Duška Radosavljević was one of eight presenters at the International Seminar “Modes of Production: Performing Arts in Transition”, organized by Teatro Académico de Gil Vicente in the framework of its 60th anniversary programme, together with the interdisciplinary research centre, CEIS20. 

 

Towards re-professionalisation of theatre training 

Abstract: My work converges around the desire to question the 19th century division of labour that has underpinned much of the institutional theatre-making practices and theatre training structures in Eastern and Western Europe throughout the 19th and 20th century, and beyond. The profiles of the professional playwright, critic and director were, according to theatre historians such as Worthen (1997) and Puchner (2011), the result of the popularisation of the printing press and the developments of the legal regimes governing copyright. This ushered in a text vs. performance binary and a sense of the primacy of the text in theatre authorship throughout the 19th and 20th centuries which was also retroactively applied in the process of creating the Western canon. 

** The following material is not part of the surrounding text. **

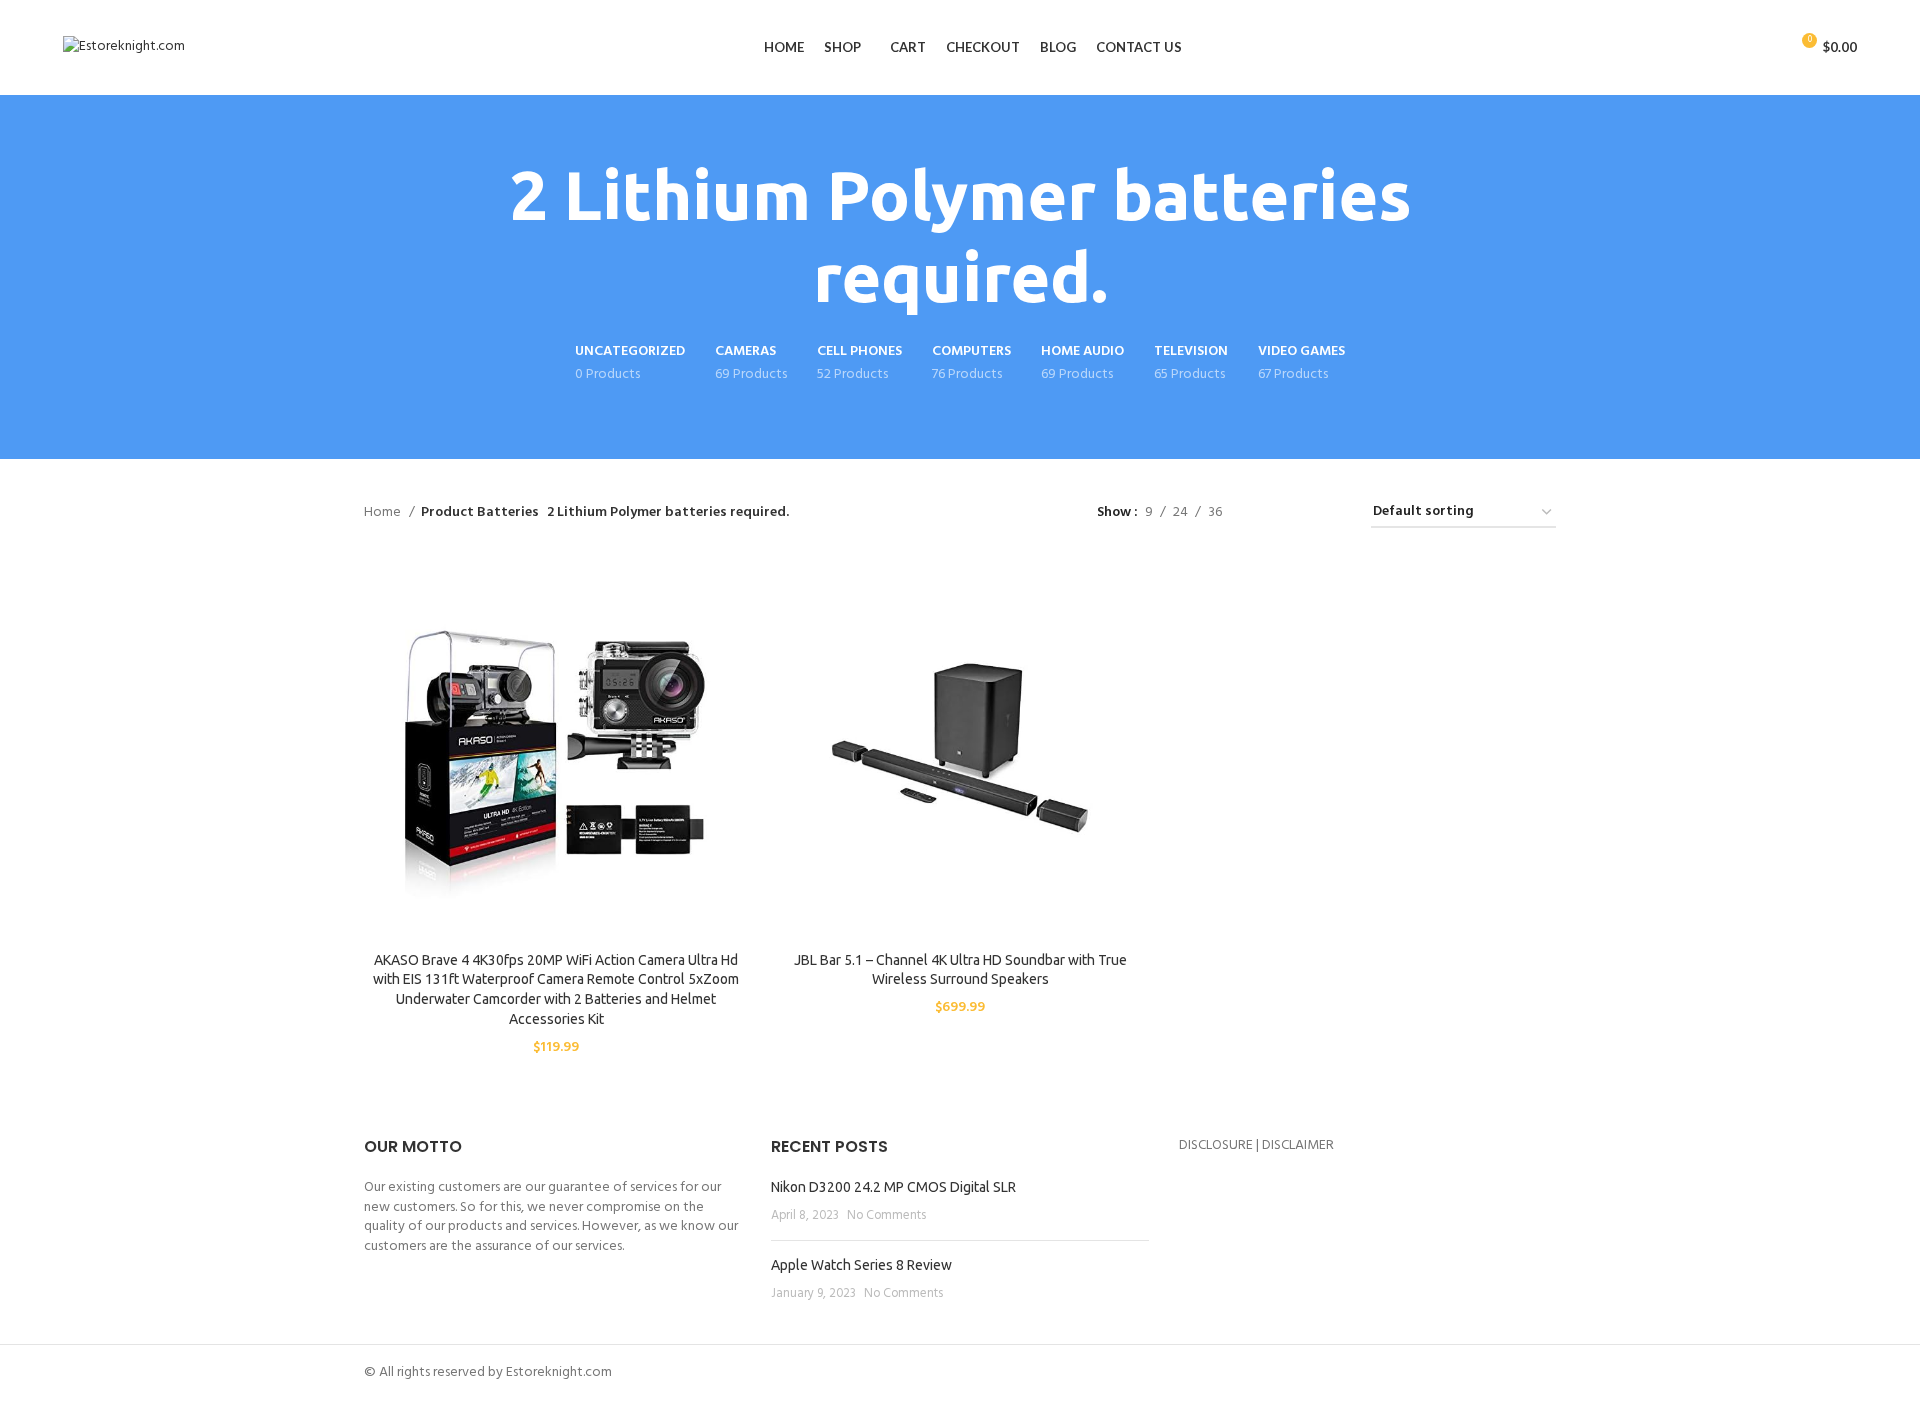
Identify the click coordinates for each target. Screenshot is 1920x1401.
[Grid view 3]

Although we are not exactly in an age of the ‘secondary orality’ as anticipated by Ong (1982), the primacy of the written word has been destabilised by technological developments of the late 20th century and specifically the advent of the digital age. Simultaneously, the profile of a deprofessionalised or multi-professionalised ‘theatre-maker’ (Radosavljevic 2013) has emerged, often from universities (rather than drama schools) in the English-speaking world. I contend that in order to challenge the prevalent methodologies of theatre-making in institutional theatre, we need to reconsider and change the ways we train theatre-makers. As the revelations about the limitations of the Stanislavskain paradigm for students of colour have shown, the Stanislavskian actor training paradigm and its 20th century off-shoots have shown themselves to be losing relevance as adequate training methodologies for the political, cultural and technical demands of the 21st century. This paper considers specifically the notions of professionalisation, deprofessionalisation, multiprofessionalisation and re-professionalisation in the context of theatre-making.